→ AUFGABE 1: Gib aus dem Textauszug über die Regionalflughäfen den Abschnitt von „Verschwendungssucht und lokalpolitischer“ bis „zum Fenster hinaus.“ wortgetreu wieder.

Also gingen in Altenburg die Lichter aus. Keine Fluggesellschaft fliegt die Piste mehr an. Über 17 Millionen Euro Steuergelder wurden vergraben. 50 der 65 Mitarbeiter des Flughafens wurden in die Arbeitslosigkeit entlassen.
Verschwendungssucht und lokalpolitischer Größenwahn haben die ökonomische Misere der Regionalflughäfen herbeigeführt. Dafür ist der Flughafen Magdeburg-Cochstedt ein Paradebeispiel. Nicht der Mangel an Geld ist das Problem, sondern die Art, wie und wofür es ausgegeben wird. Obwohl Sachsen-Anhalt zu den ärmsten Bundesländern zählt und nur durch die Solidarleistungen anderer Bundesländer vor der Pleite bewahrt wird, warf es für das Prestigeobjekt Cochstedt viel Geld zum Fenster hinaus.

→ DATENAUSZÜGE:

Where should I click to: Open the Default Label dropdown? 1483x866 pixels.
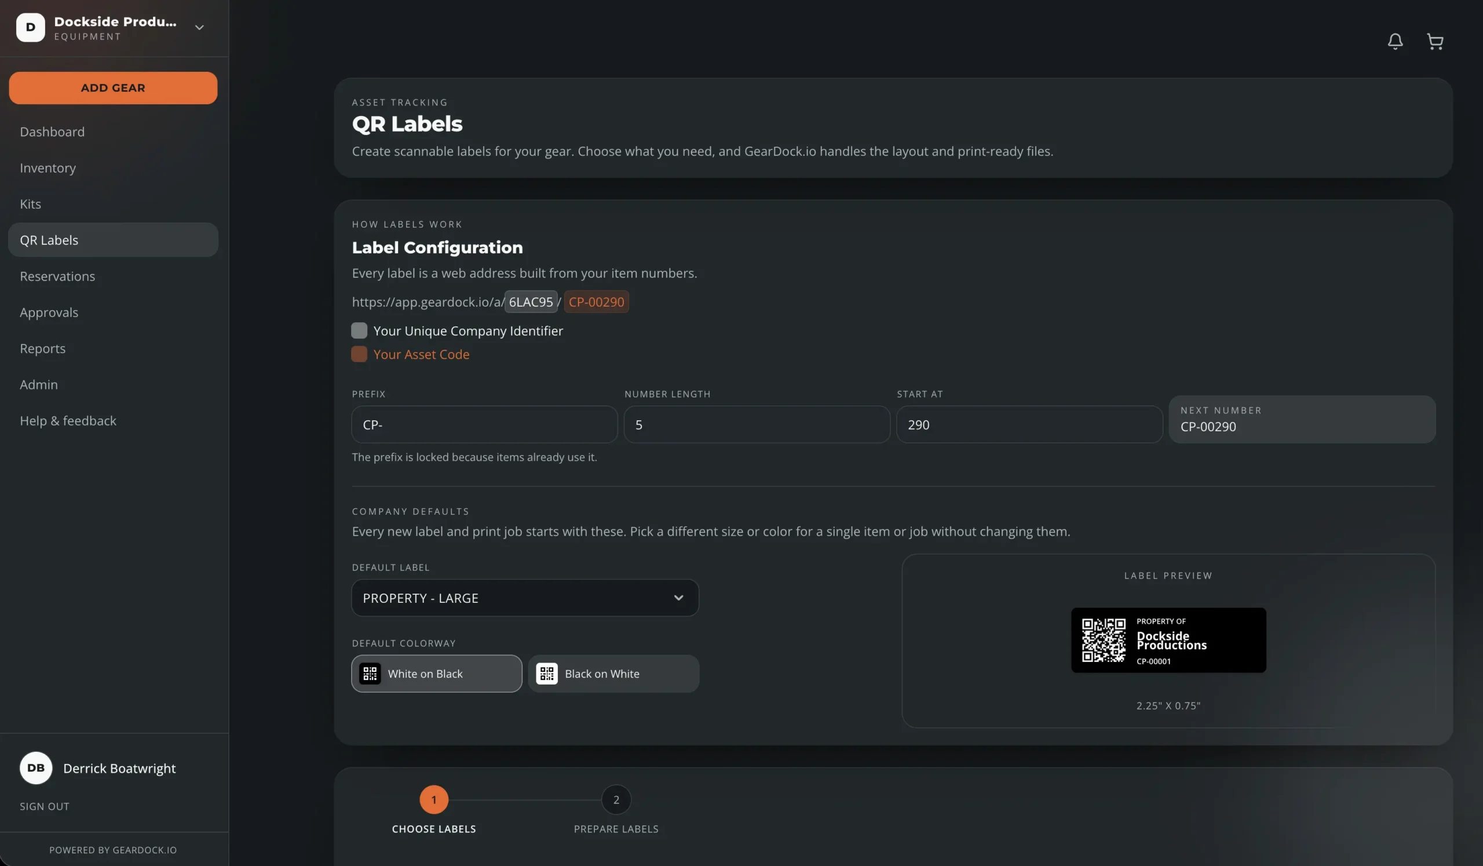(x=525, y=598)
...
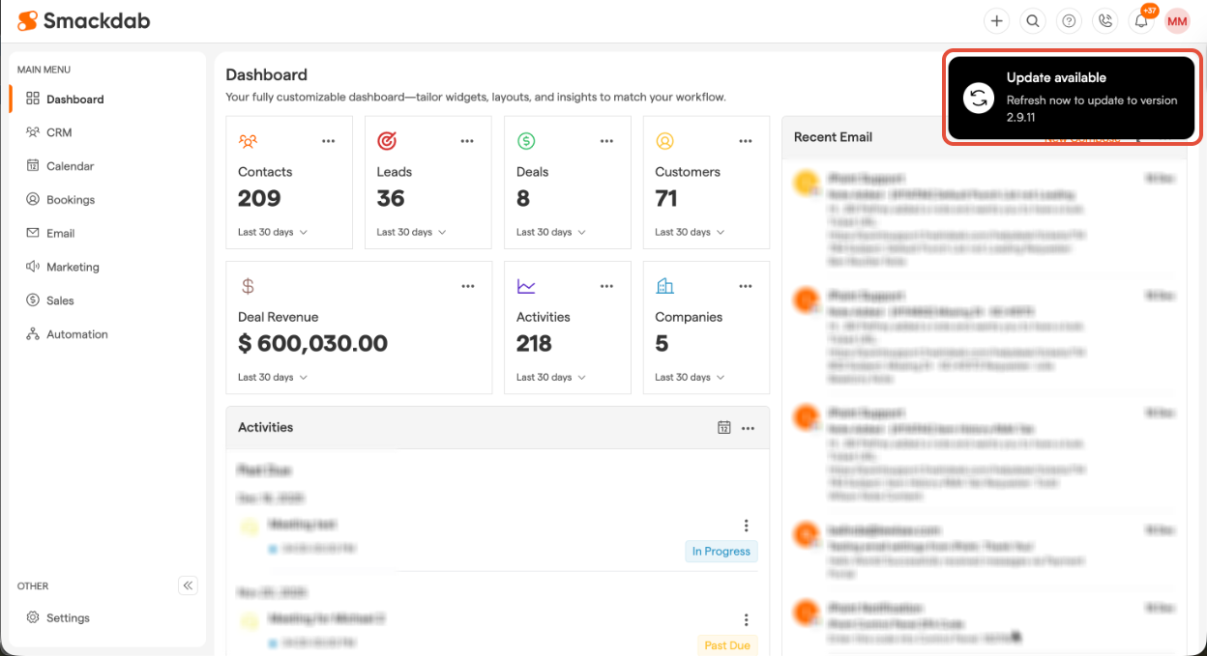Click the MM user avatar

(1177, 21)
* * *
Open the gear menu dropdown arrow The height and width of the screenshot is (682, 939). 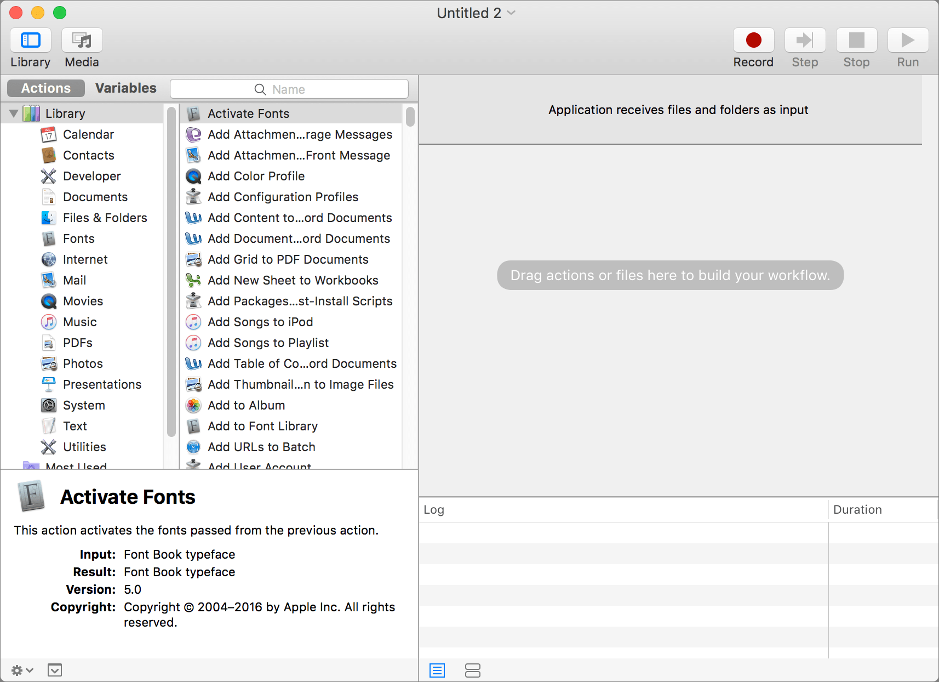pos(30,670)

→ AUFGABE 2: Gib die Datenzeilen von der Zeile mit „Where should I“ bis zur Zeile mit „(x=525, y=598)“ einschließlich samt Anweisungen erneut aus und verschiebe dabei jede Koordinate in den Antworten um 98, indem du 98 zu jedem Wert addierst. Lass die Bilder in deiner Antwort weg.

→ RICHTIGES ERGEBNIS 1:
Verschwendungssucht und lokalpolitischer Größenwahn haben die ökonomische Misere der Regionalflughäfen herbeigeführt. Dafür ist der Flughafen Magdeburg-Cochstedt ein Paradebeispiel. Nicht der Mangel an Geld ist das Problem, sondern die Art, wie und wofür es ausgegeben wird. Obwohl Sachsen-Anhalt zu den ärmsten Bundesländern zählt und nur durch die Solidarleistungen anderer Bundesländer vor der Pleite bewahrt wird, warf es für das Prestigeobjekt Cochstedt viel Geld zum Fenster hinaus.

→ RICHTIGES ERGEBNIS 2:
Where should I click to: Open the Default Label dropdown? 1483x866 pixels.
(x=623, y=696)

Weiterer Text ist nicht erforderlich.